**Material**
########

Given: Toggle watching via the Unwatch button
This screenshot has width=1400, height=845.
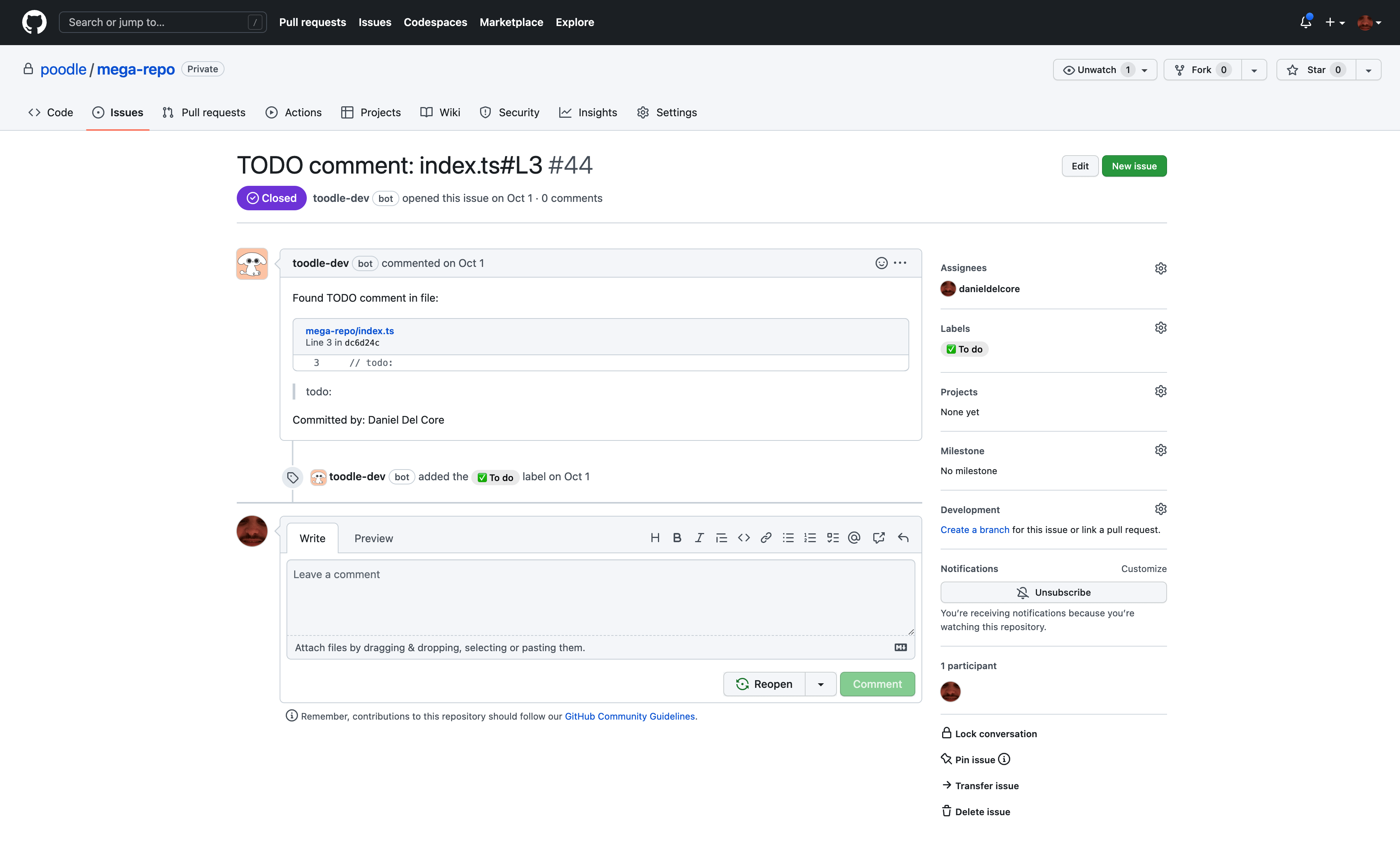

########

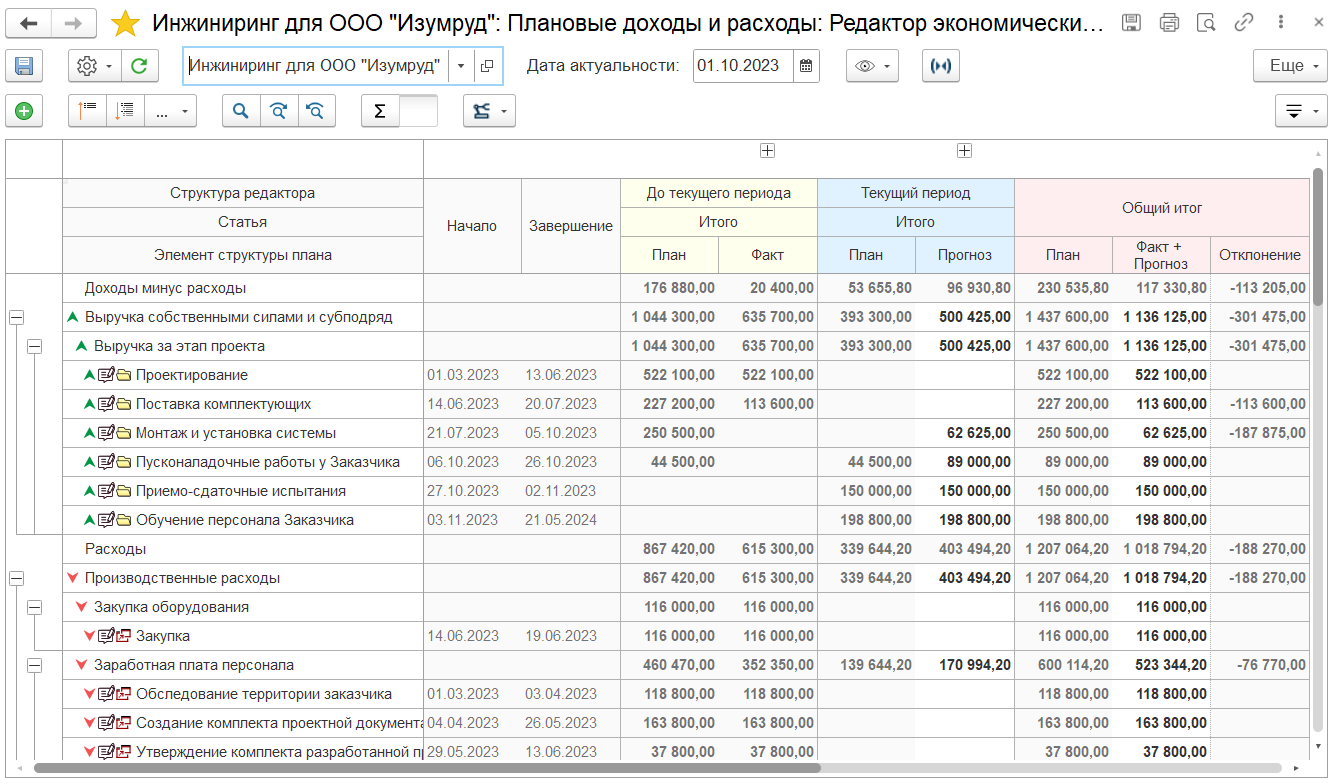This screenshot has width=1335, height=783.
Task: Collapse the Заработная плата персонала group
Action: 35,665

########

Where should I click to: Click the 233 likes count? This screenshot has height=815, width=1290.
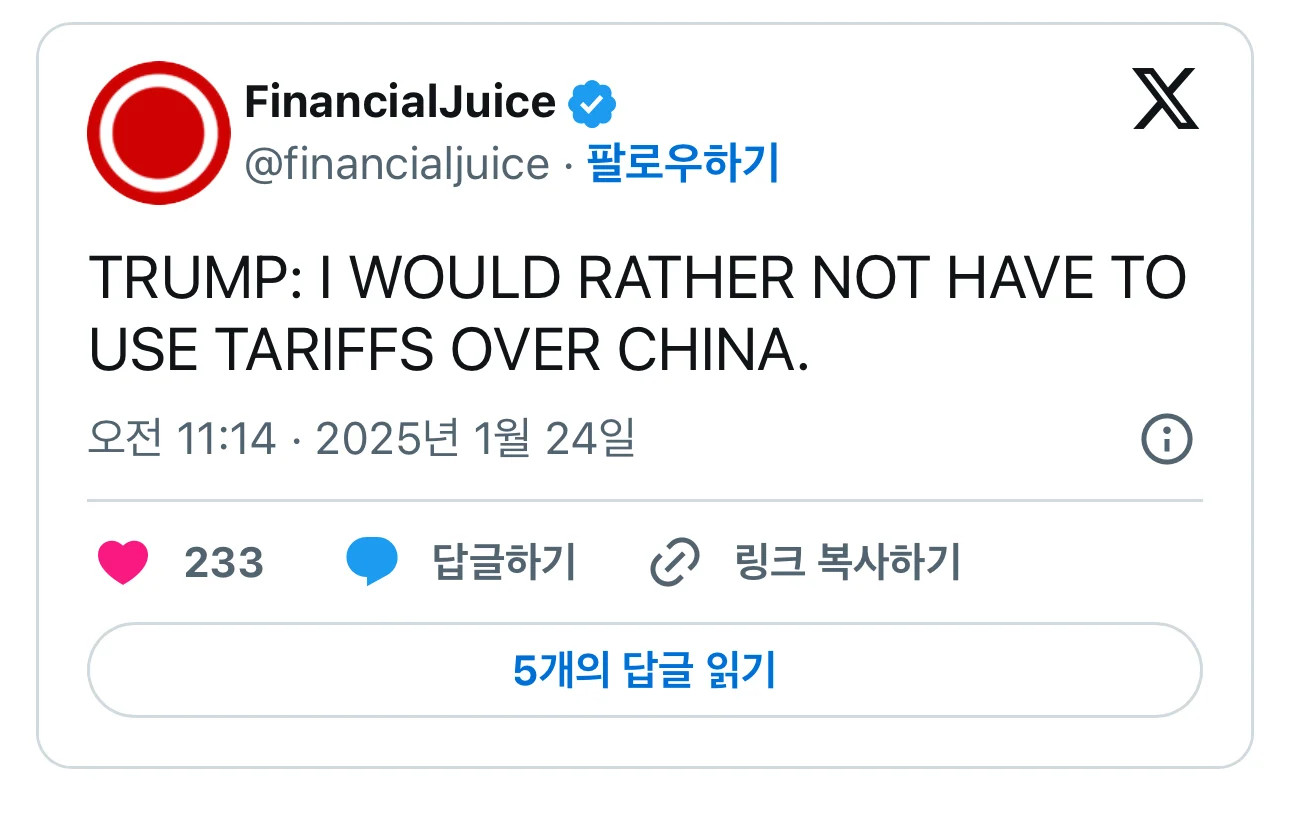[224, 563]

########

**What this task involves**
Copy the listing lines above verbatim, starting at the line that contains "Given: Toggle watching via the Unwatch button" and stopping after the line that contains "This screenshot has width=1400, height=845.".

**Output**
Given: Toggle watching via the Unwatch button
This screenshot has width=1400, height=845.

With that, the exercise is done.